=== ENTRIES PROVIDED ===
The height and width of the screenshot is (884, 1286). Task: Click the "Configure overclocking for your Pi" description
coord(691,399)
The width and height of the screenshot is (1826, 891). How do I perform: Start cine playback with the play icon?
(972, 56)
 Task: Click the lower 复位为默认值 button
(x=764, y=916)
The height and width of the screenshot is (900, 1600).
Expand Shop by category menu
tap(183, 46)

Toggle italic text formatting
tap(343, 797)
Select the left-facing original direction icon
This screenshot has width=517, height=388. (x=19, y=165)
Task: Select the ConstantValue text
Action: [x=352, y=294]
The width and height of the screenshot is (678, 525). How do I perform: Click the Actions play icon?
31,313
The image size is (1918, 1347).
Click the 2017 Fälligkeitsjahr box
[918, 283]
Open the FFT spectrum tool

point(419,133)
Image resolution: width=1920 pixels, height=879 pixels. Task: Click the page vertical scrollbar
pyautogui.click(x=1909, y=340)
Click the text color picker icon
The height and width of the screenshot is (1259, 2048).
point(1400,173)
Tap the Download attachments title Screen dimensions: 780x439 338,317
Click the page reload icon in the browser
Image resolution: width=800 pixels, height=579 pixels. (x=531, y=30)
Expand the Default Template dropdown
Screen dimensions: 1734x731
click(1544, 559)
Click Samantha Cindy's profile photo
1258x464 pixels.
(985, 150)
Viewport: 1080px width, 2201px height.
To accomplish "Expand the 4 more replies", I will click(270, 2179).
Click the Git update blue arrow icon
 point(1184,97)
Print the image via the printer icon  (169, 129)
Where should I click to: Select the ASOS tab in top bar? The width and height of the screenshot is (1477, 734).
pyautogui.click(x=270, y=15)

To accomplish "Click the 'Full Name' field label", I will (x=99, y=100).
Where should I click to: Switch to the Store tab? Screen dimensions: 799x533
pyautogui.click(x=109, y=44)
===
**EXERCISE:**
Where the string "accomplish" occurs in the data, return the whole line.

**EXERCISE ANSWER:**
To accomplish "Expand the 4 more replies", I will click(270, 2179).
To accomplish "Click the 'Full Name' field label", I will (x=99, y=100).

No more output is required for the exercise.